• _YOUR OBJECTIVE_:
The required answer is each line in the entries below where "Phone" occurs.

• _GIVEN RECORDS_:
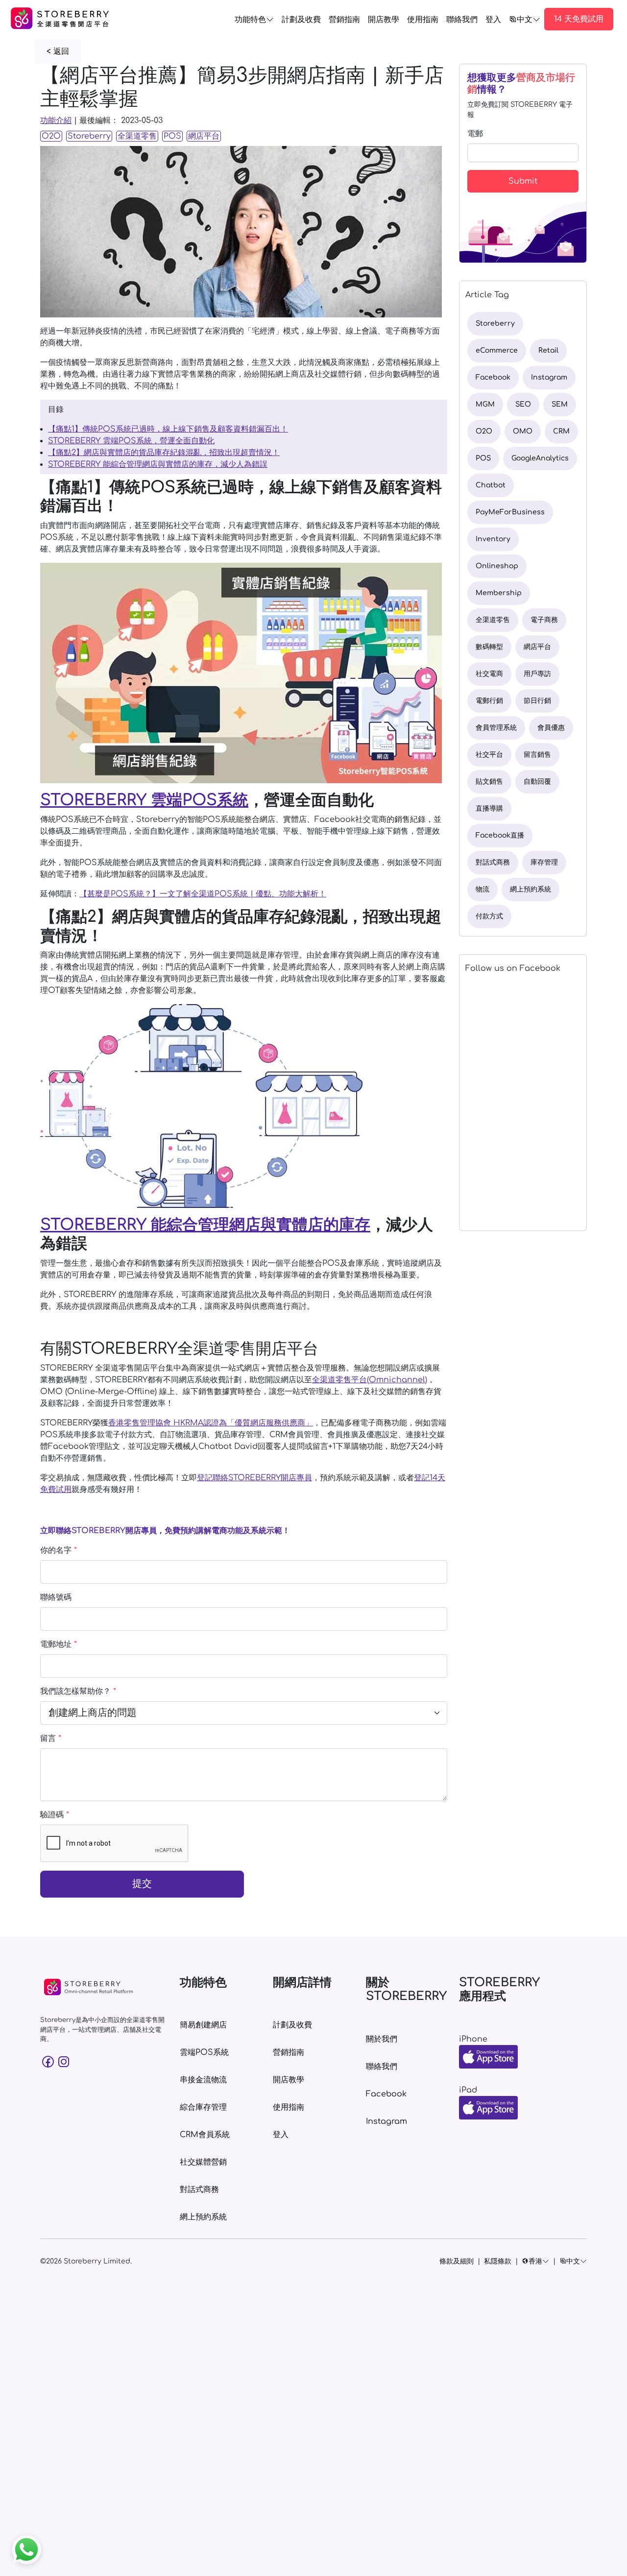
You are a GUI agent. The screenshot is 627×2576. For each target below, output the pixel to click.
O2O (51, 136)
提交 (142, 1883)
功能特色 (250, 19)
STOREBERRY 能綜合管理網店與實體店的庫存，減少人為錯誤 (157, 464)
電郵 (475, 133)
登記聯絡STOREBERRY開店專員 (254, 1477)
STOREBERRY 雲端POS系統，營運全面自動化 (131, 440)
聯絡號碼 (56, 1597)
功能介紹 (56, 120)
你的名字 (58, 1550)
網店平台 (203, 136)
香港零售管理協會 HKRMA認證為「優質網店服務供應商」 (210, 1423)
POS (172, 136)
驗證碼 (54, 1814)
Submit (522, 181)
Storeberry (89, 136)
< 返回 (58, 51)
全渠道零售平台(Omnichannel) (369, 1379)
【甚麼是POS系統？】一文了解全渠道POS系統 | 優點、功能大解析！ (202, 894)
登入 (493, 19)
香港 (535, 2261)
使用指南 (422, 19)
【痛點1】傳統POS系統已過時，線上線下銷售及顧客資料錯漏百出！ (168, 429)
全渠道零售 (137, 136)
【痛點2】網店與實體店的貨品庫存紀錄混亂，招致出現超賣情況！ (164, 452)
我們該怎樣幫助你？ (78, 1691)
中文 (524, 19)
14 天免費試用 (578, 19)
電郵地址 (58, 1644)
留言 (50, 1738)
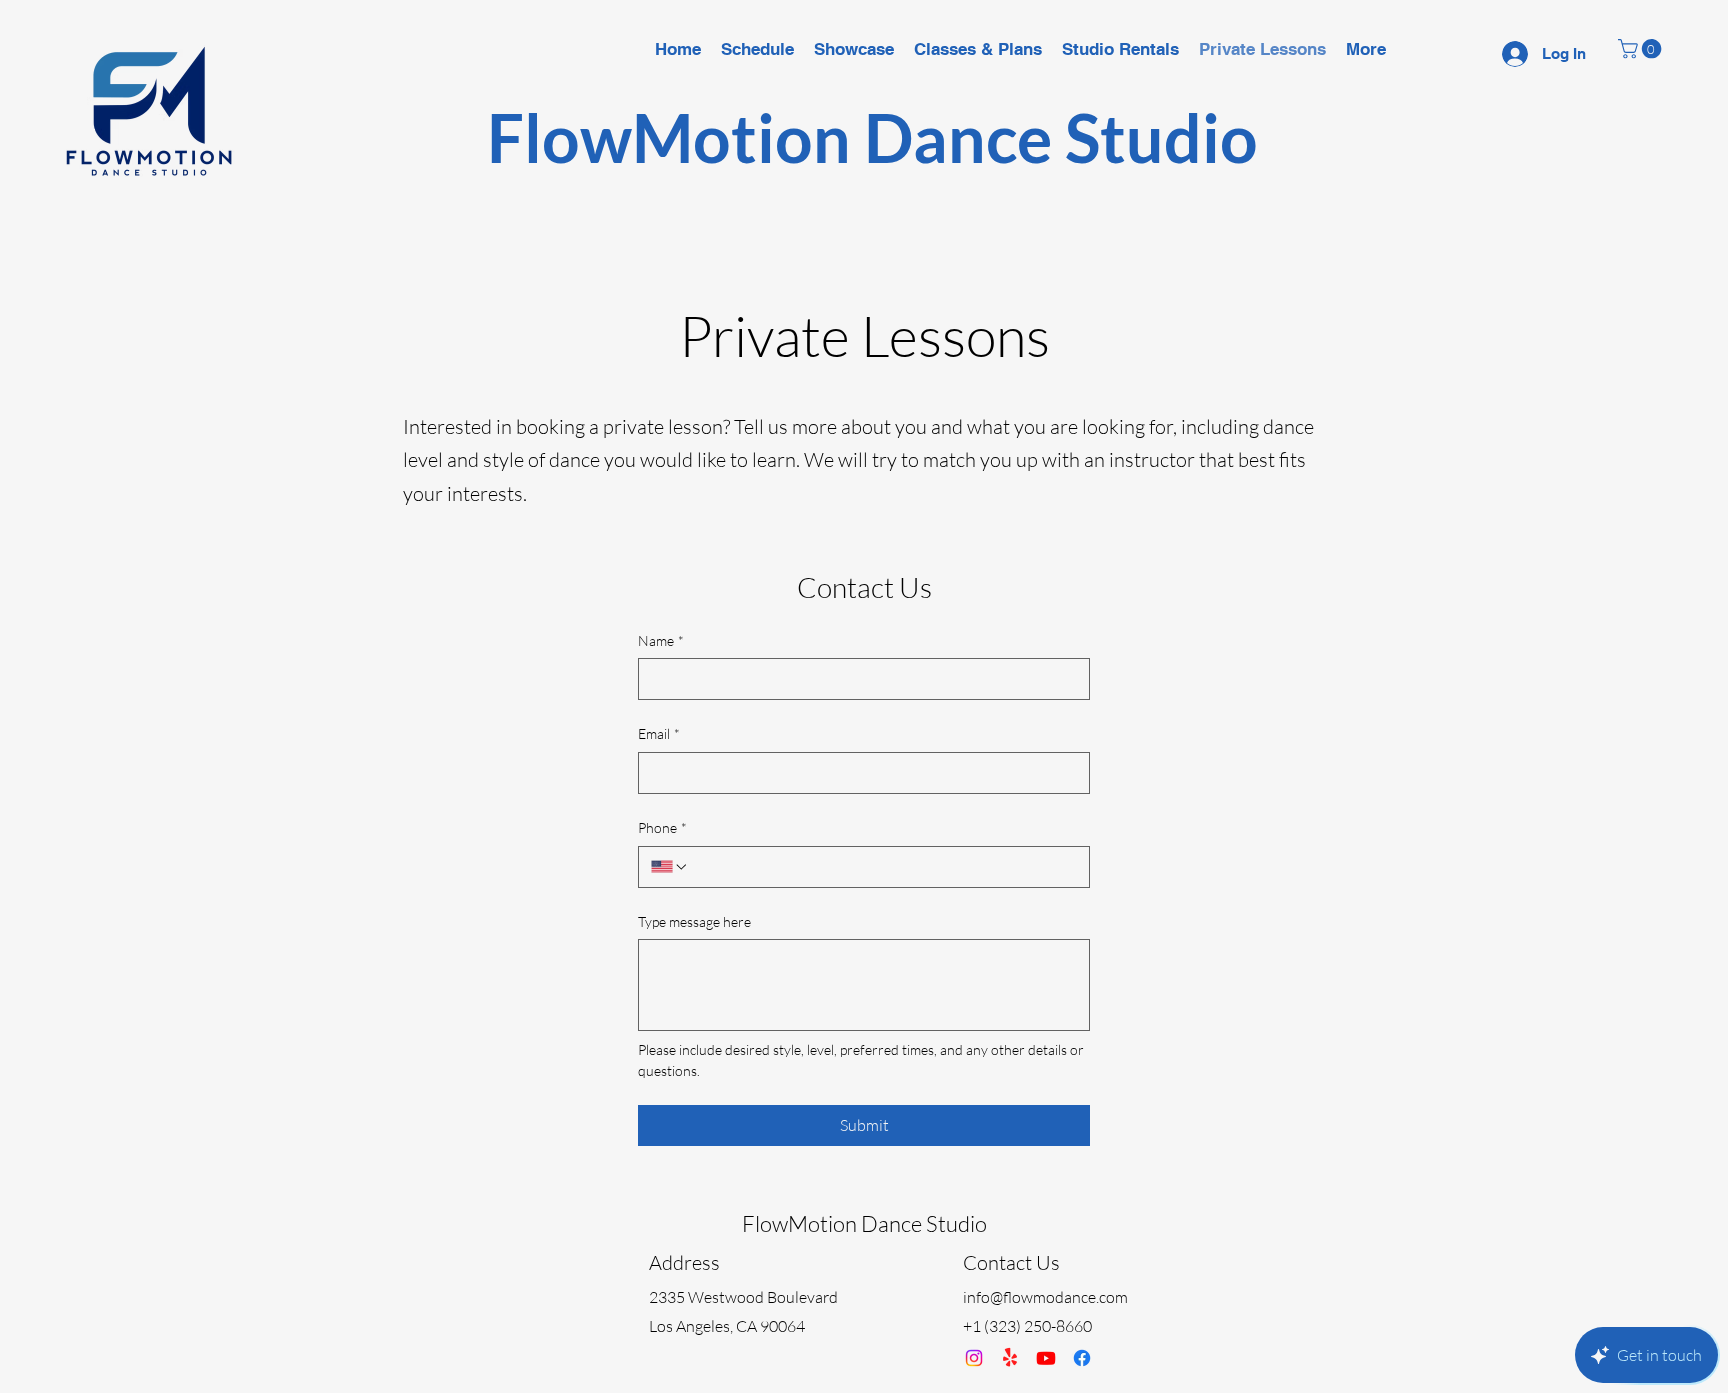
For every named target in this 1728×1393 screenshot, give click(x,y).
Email (659, 733)
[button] (1642, 49)
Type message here (694, 921)
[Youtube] (1046, 1358)
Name (661, 640)
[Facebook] (1082, 1358)
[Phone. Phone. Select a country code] (670, 867)
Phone (662, 827)
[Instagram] (974, 1358)
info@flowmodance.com (1045, 1297)
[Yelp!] (1010, 1358)
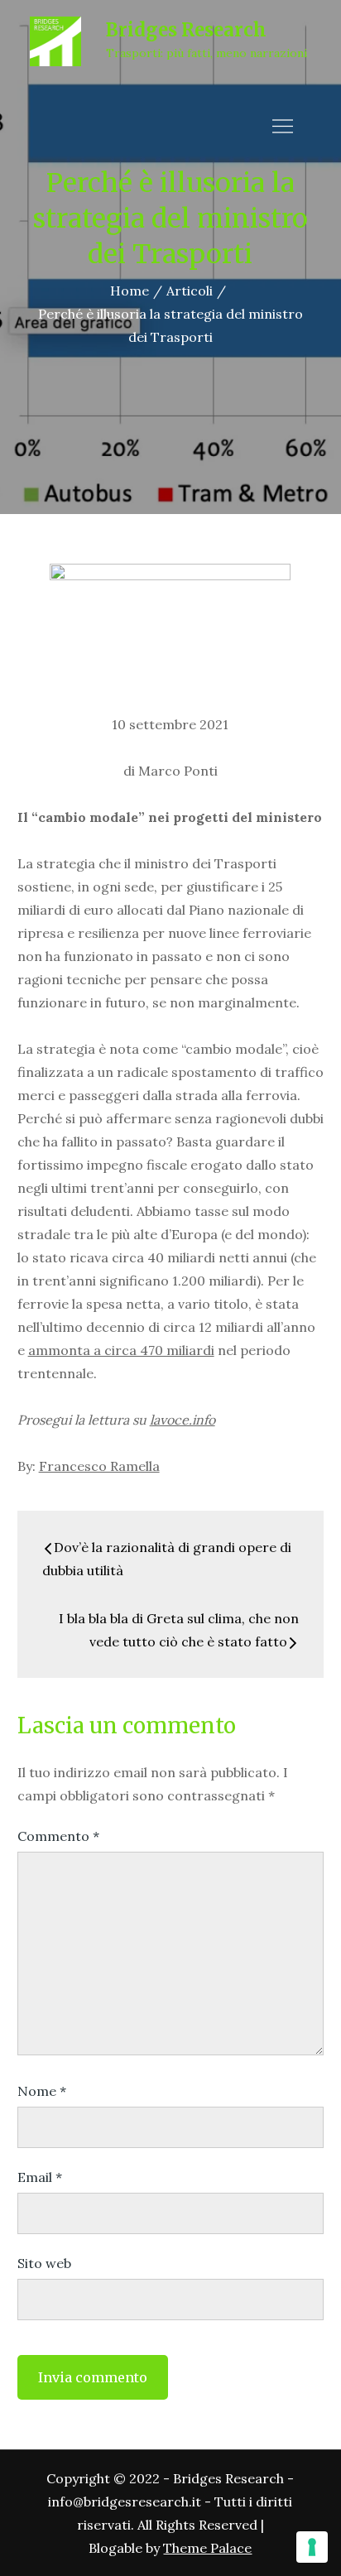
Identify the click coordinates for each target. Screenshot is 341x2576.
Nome (41, 2091)
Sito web (44, 2263)
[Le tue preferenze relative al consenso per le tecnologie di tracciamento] (312, 2547)
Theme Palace (207, 2548)
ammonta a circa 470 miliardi (121, 1350)
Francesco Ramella (99, 1466)
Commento (58, 1836)
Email (39, 2177)
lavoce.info (182, 1419)
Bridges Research (186, 29)
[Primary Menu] (282, 126)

• _EXERCISE ANSWER_:
[Phone. Phone. Select a country code] (670, 867)
Phone (662, 827)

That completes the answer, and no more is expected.